Qui sont les personnels de direction des EPLE ?

Éducation

C’est une question à laquelle le Bilan social 2010 des personnels de direction, mis en ligne en avril 2011 par la Direction générale des ressources humaines, apporte des éléments de réponse. Intéressons-nous, dans un premier temps, aux aspects sociologiques de cette catégorie professionnelle. (1/2)

On recense près de 14 000 personnels de direction à la rentrée scolaire 2010 (13 954 précisément). L’âge moyen est de 52 ans et leur entrée dans la fonction a lieu autour de 42 ans. Concernant leur niveau de carrière, 10 % d’entre eux sont à la hors-classe. Ils exercent pour leur grande majorité en collège (65 %).

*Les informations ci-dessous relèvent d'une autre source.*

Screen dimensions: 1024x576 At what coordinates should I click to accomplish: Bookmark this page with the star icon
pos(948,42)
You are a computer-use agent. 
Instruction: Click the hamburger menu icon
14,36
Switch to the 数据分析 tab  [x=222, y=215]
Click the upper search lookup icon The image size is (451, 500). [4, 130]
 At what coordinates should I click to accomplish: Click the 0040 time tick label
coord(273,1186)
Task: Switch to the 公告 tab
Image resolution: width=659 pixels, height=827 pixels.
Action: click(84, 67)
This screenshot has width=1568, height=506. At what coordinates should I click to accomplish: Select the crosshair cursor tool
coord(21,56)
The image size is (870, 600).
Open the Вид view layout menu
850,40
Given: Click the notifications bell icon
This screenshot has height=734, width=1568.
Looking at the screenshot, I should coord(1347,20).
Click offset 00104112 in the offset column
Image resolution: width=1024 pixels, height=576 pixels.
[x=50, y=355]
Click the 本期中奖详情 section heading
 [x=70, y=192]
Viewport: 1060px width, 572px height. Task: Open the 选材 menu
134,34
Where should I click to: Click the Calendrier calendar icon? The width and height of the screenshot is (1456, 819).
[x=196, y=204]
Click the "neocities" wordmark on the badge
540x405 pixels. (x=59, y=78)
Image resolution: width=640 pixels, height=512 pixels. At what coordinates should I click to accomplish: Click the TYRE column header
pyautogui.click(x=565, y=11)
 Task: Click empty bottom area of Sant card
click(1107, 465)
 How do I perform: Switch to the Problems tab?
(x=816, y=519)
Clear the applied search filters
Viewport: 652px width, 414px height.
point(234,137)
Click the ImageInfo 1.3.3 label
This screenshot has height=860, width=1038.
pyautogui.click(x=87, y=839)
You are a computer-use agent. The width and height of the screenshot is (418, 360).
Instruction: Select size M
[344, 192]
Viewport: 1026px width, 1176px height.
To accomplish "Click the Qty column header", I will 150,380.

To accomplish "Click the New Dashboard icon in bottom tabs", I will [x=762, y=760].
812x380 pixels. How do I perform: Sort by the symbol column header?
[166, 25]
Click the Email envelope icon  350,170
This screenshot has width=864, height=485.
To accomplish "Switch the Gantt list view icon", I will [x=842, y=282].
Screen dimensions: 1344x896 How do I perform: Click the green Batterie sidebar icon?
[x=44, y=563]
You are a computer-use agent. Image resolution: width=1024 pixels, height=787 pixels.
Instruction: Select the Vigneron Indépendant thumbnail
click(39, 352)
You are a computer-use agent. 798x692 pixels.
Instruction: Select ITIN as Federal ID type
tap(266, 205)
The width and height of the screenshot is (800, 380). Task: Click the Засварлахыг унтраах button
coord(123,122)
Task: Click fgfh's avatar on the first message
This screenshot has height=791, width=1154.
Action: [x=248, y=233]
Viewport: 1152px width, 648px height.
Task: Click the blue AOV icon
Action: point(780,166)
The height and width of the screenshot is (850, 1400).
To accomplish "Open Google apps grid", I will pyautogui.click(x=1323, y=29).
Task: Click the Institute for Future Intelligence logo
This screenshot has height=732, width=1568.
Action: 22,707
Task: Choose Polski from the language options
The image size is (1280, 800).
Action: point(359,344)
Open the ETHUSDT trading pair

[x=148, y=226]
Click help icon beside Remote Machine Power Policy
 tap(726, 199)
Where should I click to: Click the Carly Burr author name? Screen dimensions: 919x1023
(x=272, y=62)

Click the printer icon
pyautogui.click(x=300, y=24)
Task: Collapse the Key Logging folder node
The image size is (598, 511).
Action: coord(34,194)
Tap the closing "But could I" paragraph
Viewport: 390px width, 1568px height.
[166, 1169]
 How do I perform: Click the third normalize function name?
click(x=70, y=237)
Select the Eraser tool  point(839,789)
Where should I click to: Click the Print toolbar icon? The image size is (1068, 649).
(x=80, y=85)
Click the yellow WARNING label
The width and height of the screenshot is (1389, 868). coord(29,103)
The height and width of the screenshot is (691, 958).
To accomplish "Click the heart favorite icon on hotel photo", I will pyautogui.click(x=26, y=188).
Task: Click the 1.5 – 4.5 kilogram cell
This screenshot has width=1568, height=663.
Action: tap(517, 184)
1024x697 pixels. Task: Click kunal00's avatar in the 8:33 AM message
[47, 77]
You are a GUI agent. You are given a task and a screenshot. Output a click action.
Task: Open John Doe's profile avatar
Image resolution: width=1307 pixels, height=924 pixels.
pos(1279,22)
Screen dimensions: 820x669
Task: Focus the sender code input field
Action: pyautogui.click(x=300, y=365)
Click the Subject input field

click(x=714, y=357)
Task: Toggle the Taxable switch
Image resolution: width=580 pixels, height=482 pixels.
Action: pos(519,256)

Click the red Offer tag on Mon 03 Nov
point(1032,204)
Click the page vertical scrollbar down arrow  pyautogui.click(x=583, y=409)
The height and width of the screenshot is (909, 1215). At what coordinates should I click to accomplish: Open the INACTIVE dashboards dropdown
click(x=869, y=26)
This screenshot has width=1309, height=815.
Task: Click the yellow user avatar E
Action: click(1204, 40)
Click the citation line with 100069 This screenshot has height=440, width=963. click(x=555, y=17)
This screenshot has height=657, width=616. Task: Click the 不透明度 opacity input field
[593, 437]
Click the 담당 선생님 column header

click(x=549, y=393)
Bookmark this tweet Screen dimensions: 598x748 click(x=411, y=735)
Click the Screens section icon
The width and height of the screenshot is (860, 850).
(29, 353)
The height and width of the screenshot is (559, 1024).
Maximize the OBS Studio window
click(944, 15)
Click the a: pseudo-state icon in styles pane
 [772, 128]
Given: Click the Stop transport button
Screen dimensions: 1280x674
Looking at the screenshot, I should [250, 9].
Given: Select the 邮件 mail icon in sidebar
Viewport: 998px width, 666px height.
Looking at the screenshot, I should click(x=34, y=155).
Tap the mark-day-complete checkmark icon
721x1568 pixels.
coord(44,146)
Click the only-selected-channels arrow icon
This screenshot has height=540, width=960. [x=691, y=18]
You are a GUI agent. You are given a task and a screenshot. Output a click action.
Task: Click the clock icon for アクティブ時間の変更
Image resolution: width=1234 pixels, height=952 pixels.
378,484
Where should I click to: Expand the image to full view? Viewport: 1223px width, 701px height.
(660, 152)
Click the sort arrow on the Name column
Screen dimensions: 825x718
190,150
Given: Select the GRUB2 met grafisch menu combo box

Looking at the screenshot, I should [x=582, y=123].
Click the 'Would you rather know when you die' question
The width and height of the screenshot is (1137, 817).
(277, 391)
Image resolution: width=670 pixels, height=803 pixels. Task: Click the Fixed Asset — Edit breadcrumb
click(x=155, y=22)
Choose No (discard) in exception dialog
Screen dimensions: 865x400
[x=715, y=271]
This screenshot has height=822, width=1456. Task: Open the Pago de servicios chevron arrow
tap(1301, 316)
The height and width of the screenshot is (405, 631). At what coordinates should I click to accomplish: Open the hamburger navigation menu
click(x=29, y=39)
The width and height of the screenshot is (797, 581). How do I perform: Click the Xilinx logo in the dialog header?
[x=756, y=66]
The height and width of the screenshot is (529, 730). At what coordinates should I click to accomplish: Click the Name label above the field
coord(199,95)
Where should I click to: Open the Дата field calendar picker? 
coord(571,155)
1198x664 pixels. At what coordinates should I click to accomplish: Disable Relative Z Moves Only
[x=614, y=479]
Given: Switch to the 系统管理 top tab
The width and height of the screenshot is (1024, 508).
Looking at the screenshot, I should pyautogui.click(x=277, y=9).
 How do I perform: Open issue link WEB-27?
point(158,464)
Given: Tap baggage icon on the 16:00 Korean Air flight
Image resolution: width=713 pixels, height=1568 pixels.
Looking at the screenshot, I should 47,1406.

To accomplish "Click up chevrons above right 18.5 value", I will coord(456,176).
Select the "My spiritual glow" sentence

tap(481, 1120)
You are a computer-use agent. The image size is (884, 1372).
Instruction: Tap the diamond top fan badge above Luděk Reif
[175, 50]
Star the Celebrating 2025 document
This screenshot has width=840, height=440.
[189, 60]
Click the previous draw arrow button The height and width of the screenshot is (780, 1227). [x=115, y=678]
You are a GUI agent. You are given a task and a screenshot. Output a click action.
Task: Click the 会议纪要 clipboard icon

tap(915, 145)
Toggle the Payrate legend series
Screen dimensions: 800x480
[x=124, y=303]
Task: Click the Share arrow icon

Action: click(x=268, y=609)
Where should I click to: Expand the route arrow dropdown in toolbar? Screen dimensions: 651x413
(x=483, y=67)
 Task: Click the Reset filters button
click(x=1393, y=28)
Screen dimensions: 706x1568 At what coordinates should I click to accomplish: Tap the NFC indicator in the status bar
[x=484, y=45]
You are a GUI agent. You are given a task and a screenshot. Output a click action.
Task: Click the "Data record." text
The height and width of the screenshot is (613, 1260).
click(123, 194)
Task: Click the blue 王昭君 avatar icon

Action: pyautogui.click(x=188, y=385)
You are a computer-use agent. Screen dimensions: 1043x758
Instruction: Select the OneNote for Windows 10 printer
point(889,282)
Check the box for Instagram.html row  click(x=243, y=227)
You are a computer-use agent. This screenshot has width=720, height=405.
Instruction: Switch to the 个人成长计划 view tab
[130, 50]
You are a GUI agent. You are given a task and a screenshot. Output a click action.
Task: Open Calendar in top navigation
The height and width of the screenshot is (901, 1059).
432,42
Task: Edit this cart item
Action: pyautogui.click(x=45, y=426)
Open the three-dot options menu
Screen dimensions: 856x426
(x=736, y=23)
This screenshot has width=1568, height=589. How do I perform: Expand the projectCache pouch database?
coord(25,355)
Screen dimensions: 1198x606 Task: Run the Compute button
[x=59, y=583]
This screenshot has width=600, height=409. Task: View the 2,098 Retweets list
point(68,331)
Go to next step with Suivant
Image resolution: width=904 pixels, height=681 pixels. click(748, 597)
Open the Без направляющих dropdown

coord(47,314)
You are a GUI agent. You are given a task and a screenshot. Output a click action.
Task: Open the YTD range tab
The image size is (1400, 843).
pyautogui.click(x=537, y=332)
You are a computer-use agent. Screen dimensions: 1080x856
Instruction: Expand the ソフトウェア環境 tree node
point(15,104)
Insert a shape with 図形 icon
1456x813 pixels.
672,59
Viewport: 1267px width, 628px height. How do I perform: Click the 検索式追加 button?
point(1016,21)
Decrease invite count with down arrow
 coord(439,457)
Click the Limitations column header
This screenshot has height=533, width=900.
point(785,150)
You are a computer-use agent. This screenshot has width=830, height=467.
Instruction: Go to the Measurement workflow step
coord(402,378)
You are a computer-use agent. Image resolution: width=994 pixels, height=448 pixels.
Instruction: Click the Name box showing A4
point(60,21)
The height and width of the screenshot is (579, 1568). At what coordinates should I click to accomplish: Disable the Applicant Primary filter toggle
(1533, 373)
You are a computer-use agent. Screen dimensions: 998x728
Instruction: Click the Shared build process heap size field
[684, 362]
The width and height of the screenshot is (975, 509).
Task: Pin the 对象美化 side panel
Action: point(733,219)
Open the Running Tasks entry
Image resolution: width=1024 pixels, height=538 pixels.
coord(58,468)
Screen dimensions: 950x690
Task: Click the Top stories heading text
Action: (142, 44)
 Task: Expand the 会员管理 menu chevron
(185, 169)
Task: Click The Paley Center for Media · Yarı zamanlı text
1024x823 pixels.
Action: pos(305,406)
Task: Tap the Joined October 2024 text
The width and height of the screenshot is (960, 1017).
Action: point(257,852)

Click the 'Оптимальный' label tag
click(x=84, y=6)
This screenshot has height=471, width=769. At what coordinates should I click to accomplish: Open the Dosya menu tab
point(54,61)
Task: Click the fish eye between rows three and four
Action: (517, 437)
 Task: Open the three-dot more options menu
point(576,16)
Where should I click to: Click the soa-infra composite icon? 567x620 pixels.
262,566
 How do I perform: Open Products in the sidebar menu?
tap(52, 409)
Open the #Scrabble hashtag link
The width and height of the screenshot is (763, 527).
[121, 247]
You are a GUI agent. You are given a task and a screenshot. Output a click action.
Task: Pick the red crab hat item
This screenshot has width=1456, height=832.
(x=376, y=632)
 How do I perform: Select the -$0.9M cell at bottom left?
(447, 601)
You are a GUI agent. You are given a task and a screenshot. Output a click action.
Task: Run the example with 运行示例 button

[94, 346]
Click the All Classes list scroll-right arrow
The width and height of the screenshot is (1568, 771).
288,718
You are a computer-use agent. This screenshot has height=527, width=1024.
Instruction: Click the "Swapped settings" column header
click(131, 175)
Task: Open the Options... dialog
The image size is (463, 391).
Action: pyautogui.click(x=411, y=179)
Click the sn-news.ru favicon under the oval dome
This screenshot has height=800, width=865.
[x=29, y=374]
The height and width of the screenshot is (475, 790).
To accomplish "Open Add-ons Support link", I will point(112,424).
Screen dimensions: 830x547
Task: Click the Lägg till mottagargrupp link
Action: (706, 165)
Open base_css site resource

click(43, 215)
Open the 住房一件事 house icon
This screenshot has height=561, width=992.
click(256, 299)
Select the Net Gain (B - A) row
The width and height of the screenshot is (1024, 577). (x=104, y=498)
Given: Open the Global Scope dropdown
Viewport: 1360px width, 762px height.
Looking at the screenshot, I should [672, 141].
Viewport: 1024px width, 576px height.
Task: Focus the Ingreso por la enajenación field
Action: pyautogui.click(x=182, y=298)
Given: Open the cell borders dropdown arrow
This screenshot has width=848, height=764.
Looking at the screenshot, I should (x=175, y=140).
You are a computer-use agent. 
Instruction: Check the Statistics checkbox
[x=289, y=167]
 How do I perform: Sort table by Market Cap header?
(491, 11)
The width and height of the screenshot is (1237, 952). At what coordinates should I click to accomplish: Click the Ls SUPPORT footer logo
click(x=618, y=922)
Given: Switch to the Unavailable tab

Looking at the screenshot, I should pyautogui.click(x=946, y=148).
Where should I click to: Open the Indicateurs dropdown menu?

L’accès au corps des personnels de direction

Le bilan social des personnels de direction 2010 fait état d’une augmentation de 11 % du nombre d’inscriptions aux concours de recrutement 2010. La DGRH y voit « un encouragement dans la poursuite du développement de l’attractivité des fonctions de direction ». Elle se base sur les vœux d’affectation : 217 femmes et 177 hommes ont postulé à un poste d’adjoint et 1 716 femmes et 2 333 hommes ont cherché à obtenir un poste de chef d’établissement.
Au total, 909 personnes ont été recrutées et nommées en tant que personnels de direction via trois modes de recrutement : les concours de 2e et 1re classes (759 recrutés), la liste d’aptitude (52 recrutés) et le détachement (98 recrutés). Parmi eux, les enseignants représentent « 78 % des lauréats des deux concours avec une majorité de femmes ».

La place des femmes

Le bilan social 2010 a porté « une attention particulière à la place des femmes dans le corps des personnels de direction » en raison des « évolutions récentes de la parité » et de son « actualité nationale ».
Plusieurs éléments se dégagent :

  • Les femmes postulent davantage que les hommes aux postes d’adjoint.
  • À chaque étape de leur carrière au sein du corps des personnels de direction, les femmes sont moins représentées que les hommes.
  • Seulement 45 % des chefs d’établissement sont des femmes.
  • La « non-parité » est la plus manifeste au niveau du type d’établissement d’exercice. En effet, plus l’établissement est important, moins les femmes sont présentes. On ne les retrouve qu’à hauteur de 25 % dans les établissements de 4e catégorie et de 35 % dans ceux de 4e catégorie exceptionnelle.
  • C’est dans les collèges que les femmes sont le plus affectées juste après leur recrutement. C’est le cas pour 74 % d’entre elles alors que du côté des hommes, cela concerne 64 % des recrutés.
  • À l’inverse, elles sont peu affectées en lycée (16 % de femmes pour leur premier poste). Du côté des hommes, 25 % d’entre eux débutent en lycée.